Russian election meddling was sophisticated and pervasive — and it's not over

Lawmakers are right to demand answers from Facebook and Twitter regarding the extent to which Russian hackers may have used the social media companies to spread disinformation and manipulate public opinion during the run-up to the 2016 elections. While not all the evidence is in and many questions remain, the idea that agents of a foreign government sought to interfere directly in our democratic process should be deeply disturbing to all Americans. Congress needs to get to the bottom of exactly what happened and take the necessary steps to prevent it from happening again, and the companies need to own up to their responsibility.

The issue hit home this week following reports that a social media advertisement targeting Baltimore users after the 2015 riots sparked by Freddie Gray’s death in police custody was likely part of a broader effort by Russian intelligence operatives to sow discontent and deepen racial tension here and elsewhere across the country. The reports cited at least one similar ad aimed at users in Ferguson, Mo., where violent protests erupted in 2014 after the fatal police shooting of Michael Brown, an unarmed African-American man. Both ads apparently were part of a sophisticated hacking scheme that allowed whoever created them to conceal their true identity and location.

Maryland Sen. Chris Van Hollen expressed alarm over the prospect that Russia had “used Facebook ads to try to influence our elections — and reportedly went so far as to exploit the tragic death of Freddie Gray.” Meanwhile Rep. Elijah E. Cummings called on the company to “work vigorously to strengthen its advertising policies and renew users’ trust in the integrity of its systems.”

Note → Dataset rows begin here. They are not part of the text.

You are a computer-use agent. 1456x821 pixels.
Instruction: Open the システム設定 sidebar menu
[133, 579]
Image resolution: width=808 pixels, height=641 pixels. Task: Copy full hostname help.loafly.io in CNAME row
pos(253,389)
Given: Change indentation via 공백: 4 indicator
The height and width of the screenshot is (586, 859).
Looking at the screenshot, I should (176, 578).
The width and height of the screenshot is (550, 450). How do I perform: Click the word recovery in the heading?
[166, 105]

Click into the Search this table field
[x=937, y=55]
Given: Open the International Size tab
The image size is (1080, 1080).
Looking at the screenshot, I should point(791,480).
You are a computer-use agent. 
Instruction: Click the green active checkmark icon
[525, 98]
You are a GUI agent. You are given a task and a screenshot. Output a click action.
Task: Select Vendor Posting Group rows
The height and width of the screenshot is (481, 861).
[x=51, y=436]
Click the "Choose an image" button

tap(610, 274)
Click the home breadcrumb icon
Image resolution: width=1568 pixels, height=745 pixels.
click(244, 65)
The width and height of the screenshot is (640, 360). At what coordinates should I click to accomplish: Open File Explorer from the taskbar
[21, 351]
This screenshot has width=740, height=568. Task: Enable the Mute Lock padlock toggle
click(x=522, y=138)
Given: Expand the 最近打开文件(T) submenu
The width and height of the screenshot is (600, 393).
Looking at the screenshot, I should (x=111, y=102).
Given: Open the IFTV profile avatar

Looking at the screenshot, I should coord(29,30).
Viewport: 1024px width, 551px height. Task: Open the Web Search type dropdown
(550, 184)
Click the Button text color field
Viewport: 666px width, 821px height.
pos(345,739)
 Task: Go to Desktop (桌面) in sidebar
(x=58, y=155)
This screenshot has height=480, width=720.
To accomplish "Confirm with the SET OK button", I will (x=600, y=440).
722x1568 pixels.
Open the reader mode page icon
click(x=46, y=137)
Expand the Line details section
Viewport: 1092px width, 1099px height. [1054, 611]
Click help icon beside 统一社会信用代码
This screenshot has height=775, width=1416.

Facebook reportedly is preparing to turn over to congressional investigators some 3,000 ads purchased by a Russian entity with alleged ties to the Kremlin. Those messages are expected to shed new light not only on how widespread the Russian hacking operation was but how the perpetrators knew which communities were most vulnerable to being targeted with fake news stories and propaganda. The Baltimore and Ferguson ads seem to suggest that whoever created them knew exactly which buttons to push in order to have the greatest impact.

Moreover, there appears to be some evidence that a Russian disinformation campaign aimed at destabilizing democratic institutions in the U.S. has continued to target social media users here in the aftermath of last year’s presidential election. Reports that hackers recently sought to spread misleading stories about the protests against police brutality by National Football League players and fans suggest foreign intelligence agencies are still actively targeting U.S. social media as a way of influencing American public opinion. And as in the case of the attacks on Facebook and Twitter, the goal of such interference may not be so much to promote a particular policy or candidate for office as to undermine overall confidence more generally in democratic institutions, as Russia has attempted — with some success — to do in Ukraine and elsewhere in eastern Europe.

Unfortunately, the U.S. is particularly vulnerable to such interference at this moment in its history because President Donald Trump is using the same divisive tactics as the Russian hackers. Rather than seeking to unite people around core American values, Mr. Trump has made turning Americans against each other into an art form based on “alternative facts” and outright lies. When the president of the United States knowingly says things that are patently untrue, then attacks anyone who dares point out the falsehood, the effect is the same as that of a disinformation campaign orchestrated by a foreign adversary. It undermines public confidence in our leaders and our institutions and ultimately destroys the credibility of government itself.

We can only hope that Congress will see beyond the politics and investigate the matter with the thoroughness the subject deserves. President Trump, who may or may not have benefited politically from that interference — and who has repeatedly sought to dismiss concerns about the legitimacy of the outcome of the election last November — obviously has no moral standing to criticize the investigators’ methods or their findings. The American people deserve a full accounting of Russia’s role in the last election, and Congress must see that they get it. Executives from Facebook, Twitter and Google, many of whom initially dismissed concerns about Russian hacking, have reportedly been called to testify before Congress on what they knew and when they knew it They need to be completely open and transparent. Nothing less than American democracy is at stake.